(Stored dataset items)
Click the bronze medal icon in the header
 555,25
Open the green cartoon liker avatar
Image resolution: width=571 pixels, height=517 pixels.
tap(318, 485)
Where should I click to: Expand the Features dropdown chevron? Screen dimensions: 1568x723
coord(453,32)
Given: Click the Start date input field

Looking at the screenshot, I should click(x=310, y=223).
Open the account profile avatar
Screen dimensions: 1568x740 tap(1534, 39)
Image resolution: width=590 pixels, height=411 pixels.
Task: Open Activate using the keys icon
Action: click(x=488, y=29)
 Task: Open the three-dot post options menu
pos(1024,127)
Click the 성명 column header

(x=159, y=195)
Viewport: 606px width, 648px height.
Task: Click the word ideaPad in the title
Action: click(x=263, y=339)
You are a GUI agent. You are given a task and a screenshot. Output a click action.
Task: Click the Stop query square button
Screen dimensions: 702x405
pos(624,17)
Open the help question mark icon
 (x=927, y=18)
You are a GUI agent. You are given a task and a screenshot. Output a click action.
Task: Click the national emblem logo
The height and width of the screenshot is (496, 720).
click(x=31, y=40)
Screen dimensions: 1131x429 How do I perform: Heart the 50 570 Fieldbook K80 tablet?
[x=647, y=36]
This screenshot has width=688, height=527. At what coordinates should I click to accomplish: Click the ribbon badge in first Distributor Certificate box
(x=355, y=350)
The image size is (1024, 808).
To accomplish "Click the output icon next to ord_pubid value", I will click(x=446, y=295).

Instruction.
Turn every line of the records above into a numbered list, skipping the blank lines.

Worked solution.
1. Click the bronze medal icon in the header
2.  555,25
3. Open the green cartoon liker avatar
4. Image resolution: width=571 pixels, height=517 pixels.
5. tap(318, 485)
6. Where should I click to: Expand the Features dropdown chevron? Screen dimensions: 1568x723
7. coord(453,32)
8. Given: Click the Start date input field
9. Looking at the screenshot, I should click(x=310, y=223).
10. Open the account profile avatar
11. Screen dimensions: 1568x740 tap(1534, 39)
12. Image resolution: width=590 pixels, height=411 pixels.
13. Task: Open Activate using the keys icon
14. Action: click(x=488, y=29)
15.  Task: Open the three-dot post options menu
16. pos(1024,127)
17. Click the 성명 column header
18. (x=159, y=195)
19. Viewport: 606px width, 648px height.
20. Task: Click the word ideaPad in the title
21. Action: click(x=263, y=339)
22. You are a GUI agent. You are given a task and a screenshot. Output a click action.
23. Task: Click the Stop query square button
24. Screen dimensions: 702x405
25. pos(624,17)
26. Open the help question mark icon
27.  (x=927, y=18)
28. You are a GUI agent. You are given a task and a screenshot. Output a click action.
29. Task: Click the national emblem logo
30. The height and width of the screenshot is (496, 720).
31. click(x=31, y=40)
32. Screen dimensions: 1131x429 How do I perform: Heart the 50 570 Fieldbook K80 tablet?
33. [x=647, y=36]
34. This screenshot has width=688, height=527. At what coordinates should I click to accomplish: Click the ribbon badge in first Distributor Certificate box
35. (x=355, y=350)
36. The image size is (1024, 808).
37. To accomplish "Click the output icon next to ord_pubid value", I will click(x=446, y=295).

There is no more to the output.